Dalam sebuah bacaan pesantren disebutkan kisah seorang ahli ibadah. Siang malam kerjanya berdoa melulu hingga istrinya marah karena tak ada lagi yang bisa dimakan. “Barang apa yang hidup merayap perlu makan. Carilah pekerjaan, Bang, karena sudah terbukti doa tak bisa dimakan,” gerutu istrinya.
Tak enak didengar tetangga, ia berjanji mau bekerja. Ini hanya dalih semata. Sebab, sebenarnya, ia pergi ke gua agar bisa berdoa lebih khusyuk tanpa dicereweti sang istri. Pagi hari berangkat, sorenya baru pulang. Kepada istri ia berbohong bahwa majikannya akan membayar jerih payahnya sekaligus kelak, setelah beberapa lama bekerja.
Suatu sore istrinya memasak aneka makanan. Ia heran, dari mana semua itu diperoleh? Tapi, belum sempat ditanya, si istri menjelaskan bahwa utusan majikan suaminya tadi datang mengantar bahan pangan dan sejumlah uang. “Baru aku berdoa sebentar, sudah Kaukirim bayaran begitu banyaknya,” gumam orang itu. Makin yakin ia pada kemurahan Tuhan, makin edan ia berdoa di gua.
Tentu saja, bukan apa yang dikatakan yang penting dalam kisah ini, melainkan arti simbolis yang dikandungnya. Selebihnya kita bebas menolak atau menerimanya.

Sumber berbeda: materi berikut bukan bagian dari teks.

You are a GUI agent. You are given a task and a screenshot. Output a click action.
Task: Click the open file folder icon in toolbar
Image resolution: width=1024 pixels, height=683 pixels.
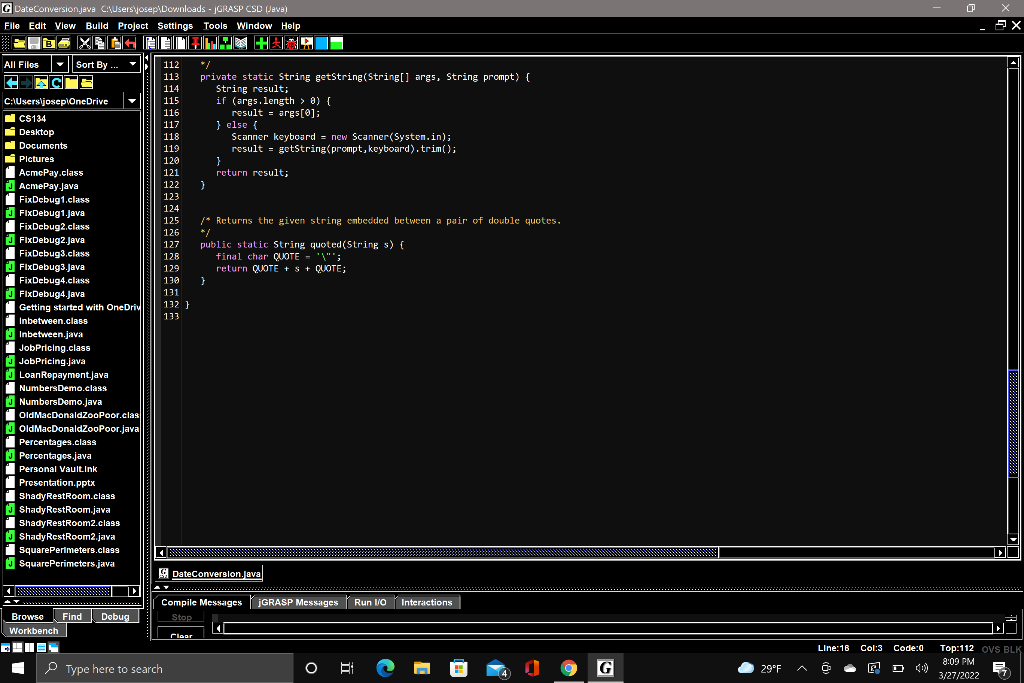pos(20,43)
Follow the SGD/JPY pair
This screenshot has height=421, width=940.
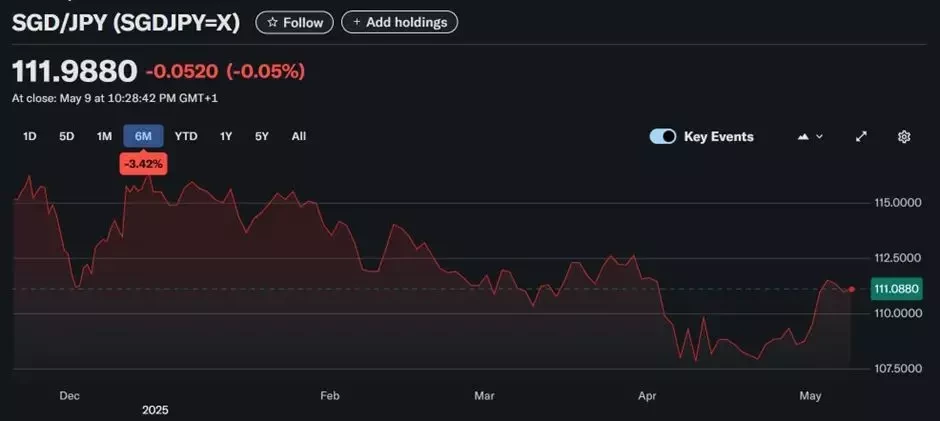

Parmin, tukang becak, memang gila porkas. Banyak dukun sudah ia datangi. Tiap orang gila dan kere yang seperti gila di Yogya ia kuntit: siapa tahu dalam omelannya terdapat petunjuk nomor. Sering ia tidur di kuburan mencari impen (impian). Jerih payahnya menarik becak pun ludes di meja Sitompul, agen porkas. Buat Parmin, hidup berarti porkas. Senik, istrinya, minta dipulangkan ke rumah orangtuanya karena tak tahan lagi hidup dalam alam porkas yang panas. Dan Gafur, anak tertuanya, berhenti sekolah karena tak ada biaya. Pendeknya, keluarga Parmin berantakan.
Mertua ikut bingung. Orangtua Parmin sendiri kehabisan nasihat. “Arep dadi opo to kowe, Min, Min …,” (mau jadi apa kamu), kata orangtuanya. Lama-lama Parmin mikir. Iya, ya. Mau jadi apa?
Memang bukan tugas sosiolog atau psikolog untuk mengentaskan Parmin dari Porkas. Ini lebih merupakan urusan rohaniwan macam Pak Kiai atau Romo Mangun. Yang jelas, bosan ke dukun, Parmin pergi ke kiai di Wonokromo, dekat dari rumahnya.
“Ada apa?” tanya Pak Kiai yang sudah tua itu.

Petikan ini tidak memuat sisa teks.